According to Odey, “cabal is a group of people, who, for their own selfish interests and their own uniformity of ambition, have grouped themselves together to cocoon the president, quarantine and foreclose the president from being in touch with the reality of the generality of the people. They do it so that they can always determine or influence the decisions of the president to favour only those interests that they have envisaged.”

Odey said, “for the cabal to properly function, they must be properly located in government. They must also have accomplices in the manufacturing, in the private sector, in different sub-sectors of the economy for their control to be effective.”The political commentator stressed, “it takes somebody who knows the system to talk authoritatively about it. If somebody like the senate president will cry out that a cabal has hijacked the government of Buhari, you want to know that he is not just talking, it is coming from somewhere.”

He added, “remember also that there has been this outcry about the appointments so far in the country. Now, if Buhari is the statesman we know, if Buhari is the statesman that has paraded during the campaigns, If he is the de-tribalised person that was presented, if he is Nostradamus that they said Nigeria needed in this circumstance, he would not afford to create imbalances in the structure of government by way of appointments, deliberately overseeing a situation where a certain region of the country is overloaded with key strategic appointment and certain sections of the country are just watching.”

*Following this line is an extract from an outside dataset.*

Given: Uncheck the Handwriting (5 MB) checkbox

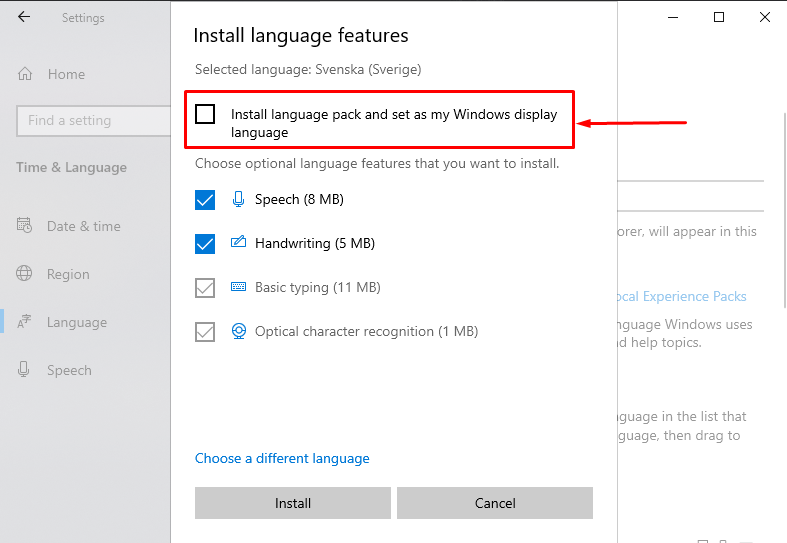Looking at the screenshot, I should pyautogui.click(x=206, y=243).
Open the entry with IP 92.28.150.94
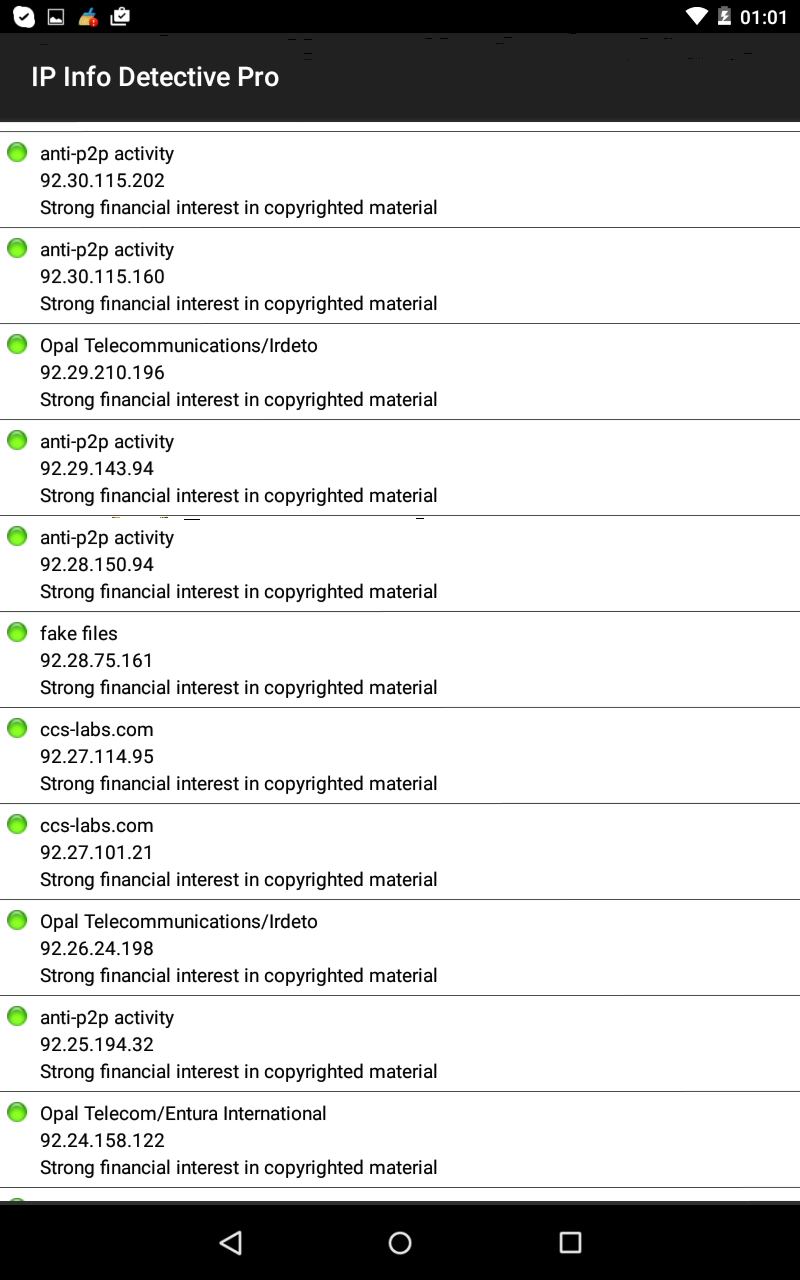 [x=400, y=564]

Odey noted, “all the organs of para-military and security organisation in this country, check out, they are headed by ‘experts’ from the North. You remember the ambassadorial appointments, this is still the influence of the cabal, and they push things to go in a particular direction. If not, you will not expect a situation where the presidency consistently continues to make mistakes in that order. It is agreed that the presidency has been hijacked. It is the cabal that is pushing in certain directions to carry out certain acts or to implement certain policies as is desired by them.”

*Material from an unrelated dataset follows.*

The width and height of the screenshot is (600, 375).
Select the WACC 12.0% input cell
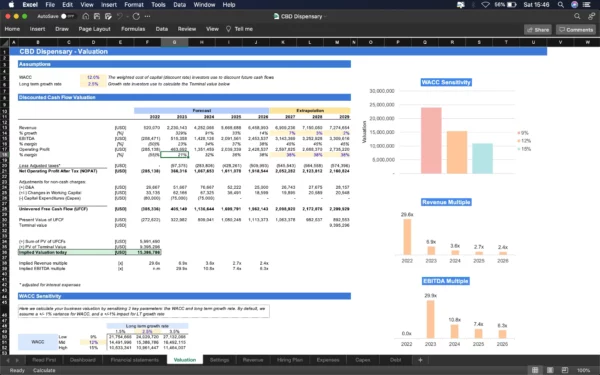(93, 77)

He admitted that the issue of a cabal is not peculiar to this government neither is it to the country. “In every state, at every level, whether local, state or federal, there has been effort by groups of people to constitute this cabal so that they can determine what the president or what the leader says, what he does, what he chooses to do, whom he chooses to favour or who he does not favour. That has always been that effort.

“And because it is a group interest pushing in a particular direction, the president or the state governor or the chairman has always had a brawl at one point or the other. He succumbs to the aggregations of those people. It may be totally unfair to say that the president has surrendered power. We would not want to agree. But it is still very possible that, because he has been quarantined from realities by this cabal, they have been pushing certain proposals to him which are not in tandem with what the generality of the people who constitute the reality now, desire and that is what is causing the agitations in the background. This is what is causing the chanting of this slogan, all over the place now, ‘change the change’ and that kind of a thing as a result of the fact that the policies being implemented or as at being implemented do not meet the expectations and yearnings of the people.”

Many political watchers in Abuja were not surprised at what Junaid said because it had always been known; which is why they claim Saraki used his position as the third most powerful person in the country to ventilate it, albeit for his own political survival.